* start Given entries *

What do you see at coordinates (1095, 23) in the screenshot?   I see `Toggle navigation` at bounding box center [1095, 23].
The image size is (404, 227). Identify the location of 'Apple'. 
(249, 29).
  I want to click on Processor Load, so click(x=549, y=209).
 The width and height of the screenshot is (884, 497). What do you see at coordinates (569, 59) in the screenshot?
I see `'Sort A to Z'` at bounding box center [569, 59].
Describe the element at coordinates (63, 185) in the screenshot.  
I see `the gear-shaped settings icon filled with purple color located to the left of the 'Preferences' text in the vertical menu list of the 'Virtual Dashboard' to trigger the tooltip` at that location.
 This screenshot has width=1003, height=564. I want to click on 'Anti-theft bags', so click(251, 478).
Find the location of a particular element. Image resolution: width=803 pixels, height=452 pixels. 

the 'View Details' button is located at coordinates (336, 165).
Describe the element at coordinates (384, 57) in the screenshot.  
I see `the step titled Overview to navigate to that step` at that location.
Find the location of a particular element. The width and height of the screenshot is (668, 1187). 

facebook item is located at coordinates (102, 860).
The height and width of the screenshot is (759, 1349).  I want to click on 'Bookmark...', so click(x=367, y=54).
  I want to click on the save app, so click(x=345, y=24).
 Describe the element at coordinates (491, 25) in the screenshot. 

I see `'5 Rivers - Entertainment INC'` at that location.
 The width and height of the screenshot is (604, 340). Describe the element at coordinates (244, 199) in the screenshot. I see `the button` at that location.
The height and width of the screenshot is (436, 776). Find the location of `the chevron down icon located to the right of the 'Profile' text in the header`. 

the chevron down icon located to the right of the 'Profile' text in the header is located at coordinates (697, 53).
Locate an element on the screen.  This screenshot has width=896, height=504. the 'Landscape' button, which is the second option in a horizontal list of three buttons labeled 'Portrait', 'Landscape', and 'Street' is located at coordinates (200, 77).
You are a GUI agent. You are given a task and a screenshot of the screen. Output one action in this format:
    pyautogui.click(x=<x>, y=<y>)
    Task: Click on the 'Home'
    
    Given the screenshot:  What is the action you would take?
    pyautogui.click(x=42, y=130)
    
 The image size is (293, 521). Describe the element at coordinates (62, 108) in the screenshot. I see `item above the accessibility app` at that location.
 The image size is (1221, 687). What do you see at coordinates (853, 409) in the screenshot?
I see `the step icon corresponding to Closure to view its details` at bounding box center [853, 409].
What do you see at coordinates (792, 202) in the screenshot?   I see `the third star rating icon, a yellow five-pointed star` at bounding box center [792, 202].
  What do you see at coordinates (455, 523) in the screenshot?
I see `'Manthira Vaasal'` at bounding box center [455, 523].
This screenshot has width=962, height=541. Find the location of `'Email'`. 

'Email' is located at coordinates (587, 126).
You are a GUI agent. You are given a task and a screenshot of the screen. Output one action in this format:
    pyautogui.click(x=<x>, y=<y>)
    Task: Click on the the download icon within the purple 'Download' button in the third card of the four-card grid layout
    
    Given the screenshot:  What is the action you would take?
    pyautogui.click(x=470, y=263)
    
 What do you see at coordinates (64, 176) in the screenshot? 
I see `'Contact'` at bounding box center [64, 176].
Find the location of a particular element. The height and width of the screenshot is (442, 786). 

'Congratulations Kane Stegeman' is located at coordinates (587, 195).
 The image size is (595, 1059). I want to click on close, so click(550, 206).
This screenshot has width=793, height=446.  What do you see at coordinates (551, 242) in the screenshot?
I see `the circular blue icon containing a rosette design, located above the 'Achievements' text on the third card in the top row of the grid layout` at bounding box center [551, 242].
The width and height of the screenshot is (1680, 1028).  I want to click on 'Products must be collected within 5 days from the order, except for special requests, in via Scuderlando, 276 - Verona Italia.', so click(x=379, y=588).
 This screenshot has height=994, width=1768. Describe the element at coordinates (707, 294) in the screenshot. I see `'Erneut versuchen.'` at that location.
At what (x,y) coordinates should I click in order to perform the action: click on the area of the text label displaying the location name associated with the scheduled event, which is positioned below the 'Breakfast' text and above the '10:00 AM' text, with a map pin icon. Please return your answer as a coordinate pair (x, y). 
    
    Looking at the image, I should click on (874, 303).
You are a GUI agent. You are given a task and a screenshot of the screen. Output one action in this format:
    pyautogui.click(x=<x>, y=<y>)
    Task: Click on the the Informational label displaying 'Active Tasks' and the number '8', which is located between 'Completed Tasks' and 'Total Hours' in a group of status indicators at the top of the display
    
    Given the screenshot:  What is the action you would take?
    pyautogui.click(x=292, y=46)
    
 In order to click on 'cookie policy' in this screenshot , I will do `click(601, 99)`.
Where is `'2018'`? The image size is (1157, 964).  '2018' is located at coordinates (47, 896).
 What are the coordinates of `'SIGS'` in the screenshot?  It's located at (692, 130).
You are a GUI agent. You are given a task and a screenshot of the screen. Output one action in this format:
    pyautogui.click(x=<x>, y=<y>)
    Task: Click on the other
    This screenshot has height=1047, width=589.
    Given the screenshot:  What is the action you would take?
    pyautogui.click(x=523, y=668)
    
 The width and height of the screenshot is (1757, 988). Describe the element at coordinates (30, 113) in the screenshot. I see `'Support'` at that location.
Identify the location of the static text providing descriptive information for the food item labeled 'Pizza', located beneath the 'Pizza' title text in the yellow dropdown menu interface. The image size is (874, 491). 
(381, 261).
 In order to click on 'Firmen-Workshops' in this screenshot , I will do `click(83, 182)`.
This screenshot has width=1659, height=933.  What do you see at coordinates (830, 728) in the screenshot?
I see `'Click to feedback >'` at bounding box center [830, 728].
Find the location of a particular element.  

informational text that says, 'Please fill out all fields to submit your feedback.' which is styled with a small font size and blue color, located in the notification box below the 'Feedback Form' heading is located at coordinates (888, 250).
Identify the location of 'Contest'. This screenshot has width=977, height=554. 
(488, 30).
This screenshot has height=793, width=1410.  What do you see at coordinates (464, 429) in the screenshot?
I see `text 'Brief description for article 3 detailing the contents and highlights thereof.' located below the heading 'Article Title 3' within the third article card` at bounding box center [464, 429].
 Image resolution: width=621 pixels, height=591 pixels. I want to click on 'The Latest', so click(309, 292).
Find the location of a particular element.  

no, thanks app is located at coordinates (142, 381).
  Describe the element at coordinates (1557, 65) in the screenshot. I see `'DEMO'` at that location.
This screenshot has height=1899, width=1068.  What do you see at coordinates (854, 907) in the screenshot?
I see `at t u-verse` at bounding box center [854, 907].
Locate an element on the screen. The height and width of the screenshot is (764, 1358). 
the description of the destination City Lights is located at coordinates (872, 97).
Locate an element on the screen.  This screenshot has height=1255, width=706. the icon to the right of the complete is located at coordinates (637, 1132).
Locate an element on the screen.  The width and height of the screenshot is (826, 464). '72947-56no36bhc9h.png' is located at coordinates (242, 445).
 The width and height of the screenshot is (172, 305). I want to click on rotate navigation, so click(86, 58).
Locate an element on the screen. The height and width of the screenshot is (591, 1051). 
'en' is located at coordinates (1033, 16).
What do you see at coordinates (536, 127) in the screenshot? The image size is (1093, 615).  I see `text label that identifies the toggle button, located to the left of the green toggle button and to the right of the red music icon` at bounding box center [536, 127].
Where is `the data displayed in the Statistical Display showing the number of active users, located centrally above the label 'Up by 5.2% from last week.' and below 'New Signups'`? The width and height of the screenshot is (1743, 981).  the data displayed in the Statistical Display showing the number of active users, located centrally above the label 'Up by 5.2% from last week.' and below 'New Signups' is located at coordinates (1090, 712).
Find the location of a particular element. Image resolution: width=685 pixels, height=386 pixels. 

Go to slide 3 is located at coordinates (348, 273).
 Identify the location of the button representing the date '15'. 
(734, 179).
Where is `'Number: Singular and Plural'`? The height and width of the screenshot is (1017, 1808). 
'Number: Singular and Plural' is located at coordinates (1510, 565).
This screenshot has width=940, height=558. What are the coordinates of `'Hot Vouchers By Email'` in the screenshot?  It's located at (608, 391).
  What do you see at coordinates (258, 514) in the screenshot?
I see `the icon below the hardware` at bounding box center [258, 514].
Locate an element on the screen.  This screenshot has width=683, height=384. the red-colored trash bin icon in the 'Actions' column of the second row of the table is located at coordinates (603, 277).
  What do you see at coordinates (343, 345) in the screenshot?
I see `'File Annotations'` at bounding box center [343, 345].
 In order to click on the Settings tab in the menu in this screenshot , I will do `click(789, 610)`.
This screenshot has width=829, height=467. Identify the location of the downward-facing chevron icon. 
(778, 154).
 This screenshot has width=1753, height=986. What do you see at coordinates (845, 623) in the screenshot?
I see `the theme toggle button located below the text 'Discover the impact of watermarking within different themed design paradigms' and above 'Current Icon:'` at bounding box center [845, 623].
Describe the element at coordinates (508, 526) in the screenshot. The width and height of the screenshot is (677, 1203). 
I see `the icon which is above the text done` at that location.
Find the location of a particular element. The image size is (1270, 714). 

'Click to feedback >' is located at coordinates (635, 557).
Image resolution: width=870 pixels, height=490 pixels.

* end Given entries *

Return the rows from the beginning up to and including the line that contains "center [569, 59].", repeating them exactly.

Worked solution
What do you see at coordinates (1095, 23) in the screenshot?   I see `Toggle navigation` at bounding box center [1095, 23].
The image size is (404, 227). Identify the location of 'Apple'. 
(249, 29).
  I want to click on Processor Load, so click(x=549, y=209).
 The width and height of the screenshot is (884, 497). What do you see at coordinates (569, 59) in the screenshot?
I see `'Sort A to Z'` at bounding box center [569, 59].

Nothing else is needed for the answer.